What to work on:
Word for word, reproduce all entries below, leaving every picture out.

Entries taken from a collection
╭──

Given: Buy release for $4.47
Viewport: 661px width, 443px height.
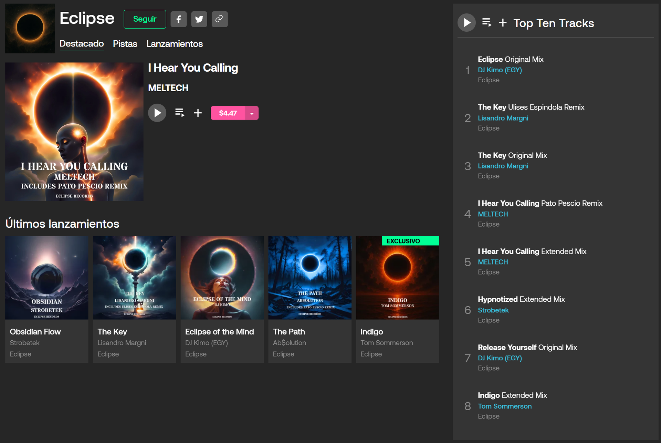Looking at the screenshot, I should (x=228, y=113).
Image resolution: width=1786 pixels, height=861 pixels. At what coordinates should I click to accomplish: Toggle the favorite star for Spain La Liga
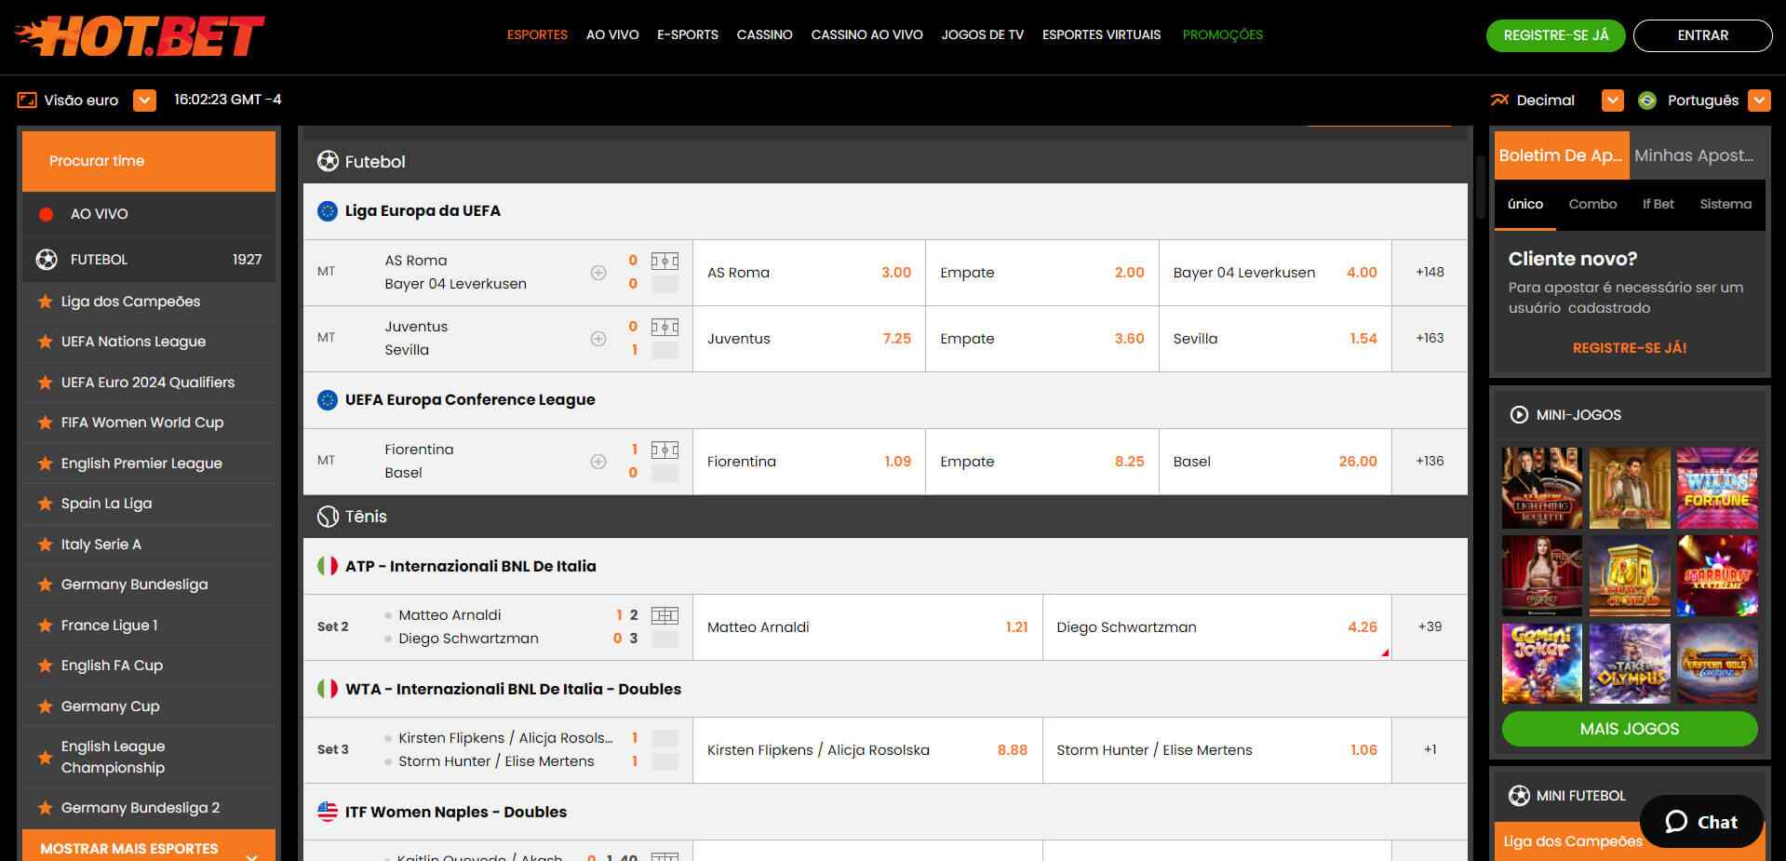click(45, 503)
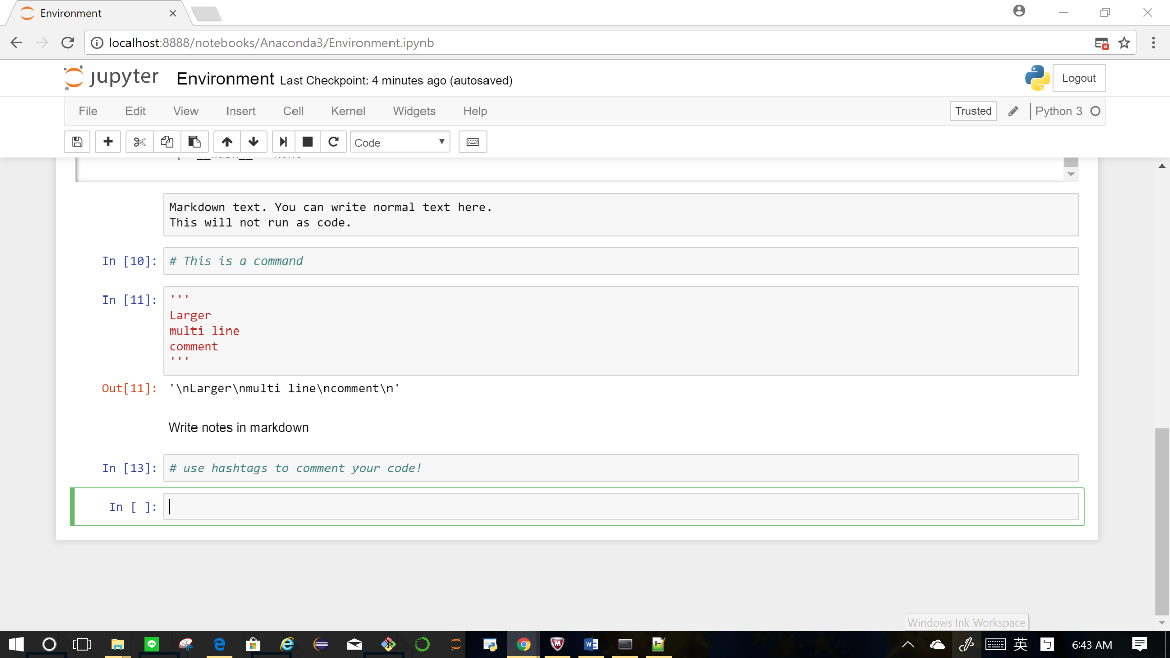Copy selected cells using the copy icon
Image resolution: width=1170 pixels, height=658 pixels.
tap(167, 142)
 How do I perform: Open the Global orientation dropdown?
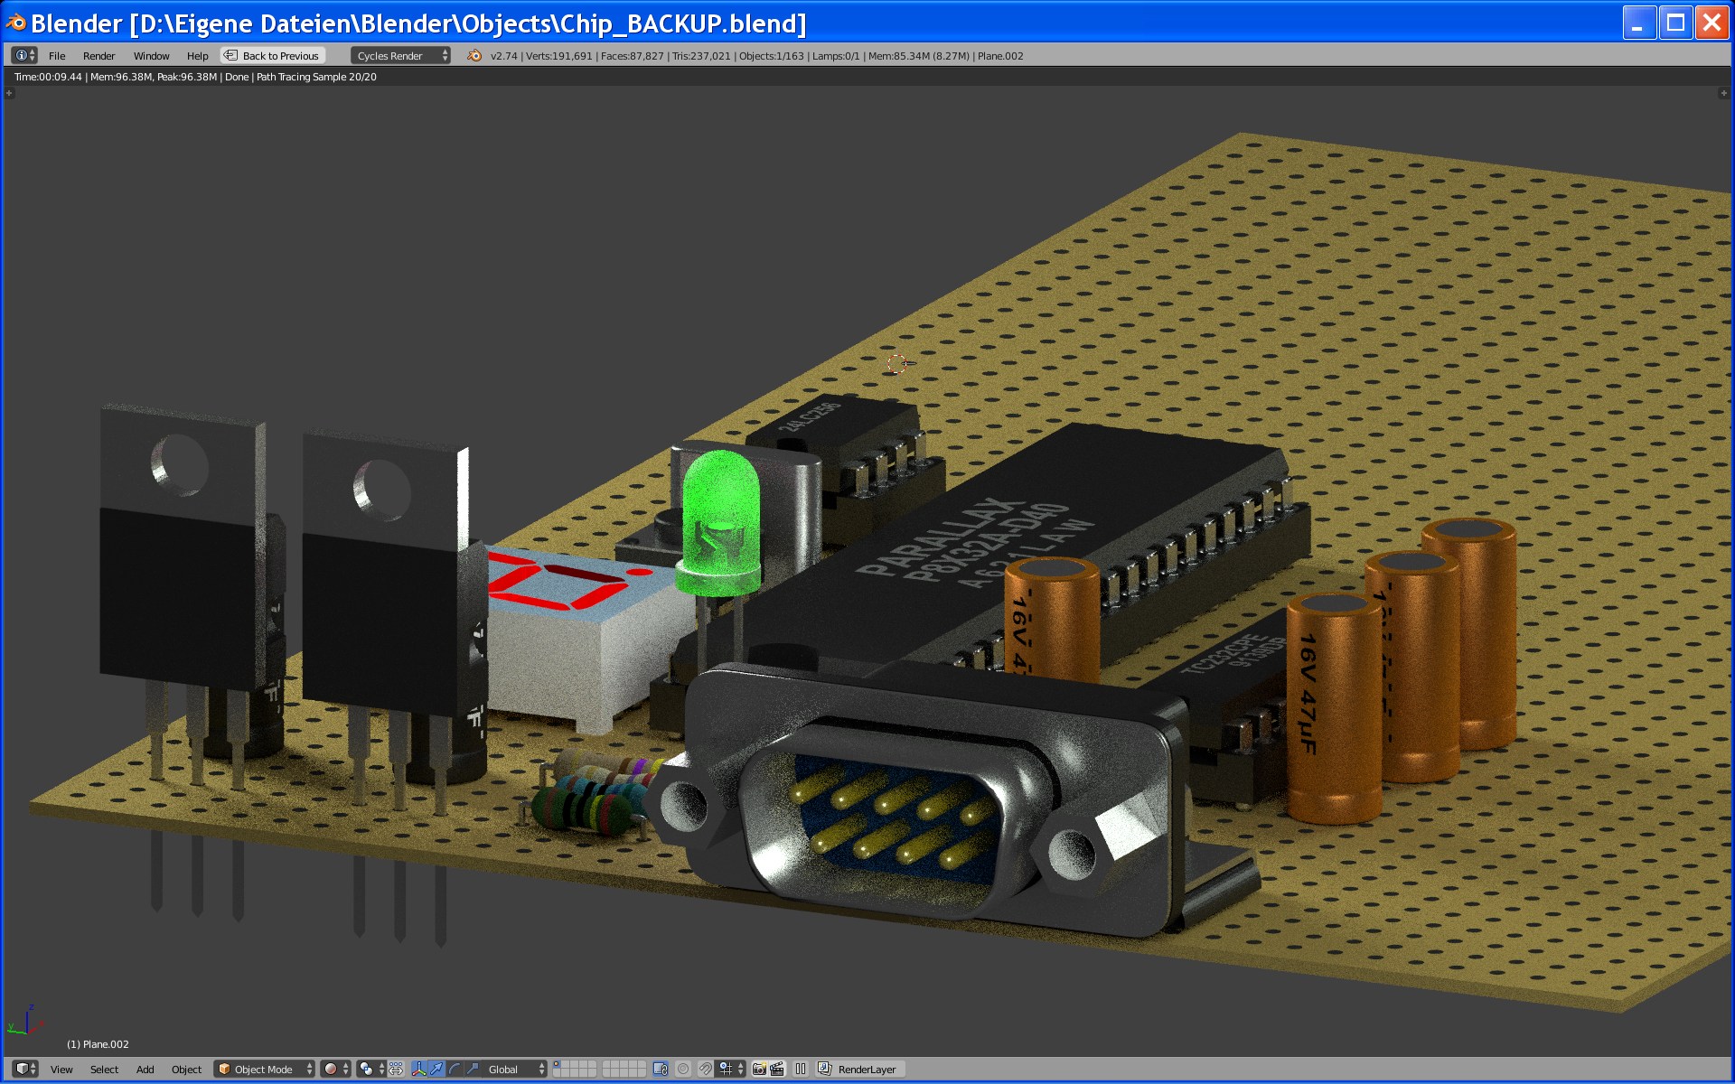coord(511,1069)
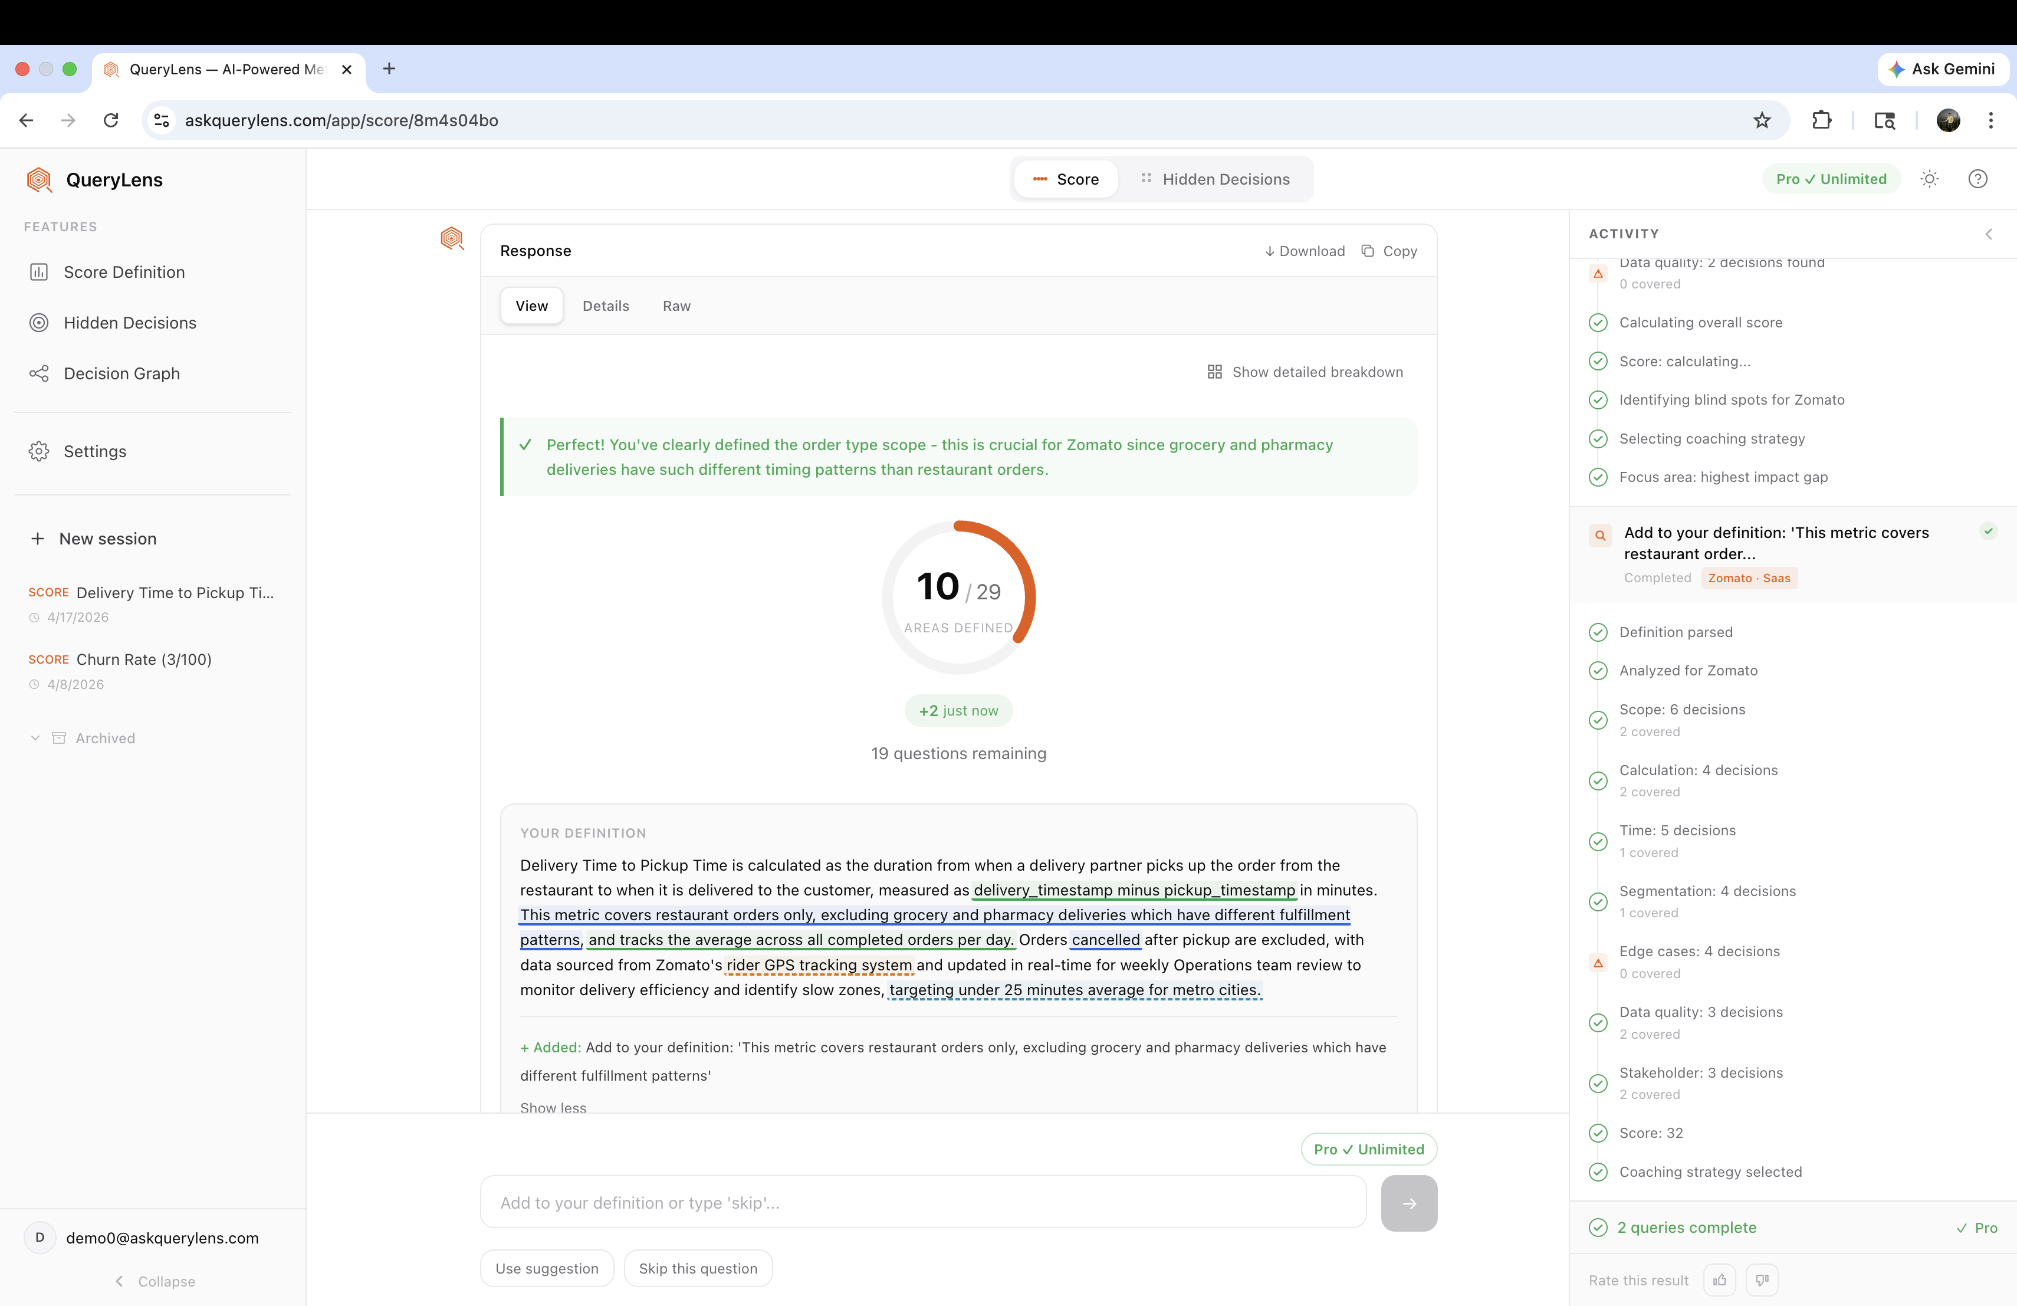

╰──

Exercise answer:
Given: Buy release for $4.47
Viewport: 661px width, 443px height.
Looking at the screenshot, I should (x=228, y=113).
Image resolution: width=1786 pixels, height=861 pixels. At what coordinates should I click to accomplish: Toggle the favorite star for Spain La Liga
click(45, 503)
Copy selected cells using the copy icon
Image resolution: width=1170 pixels, height=658 pixels.
tap(167, 142)
 How do I perform: Open the Global orientation dropdown?
coord(511,1069)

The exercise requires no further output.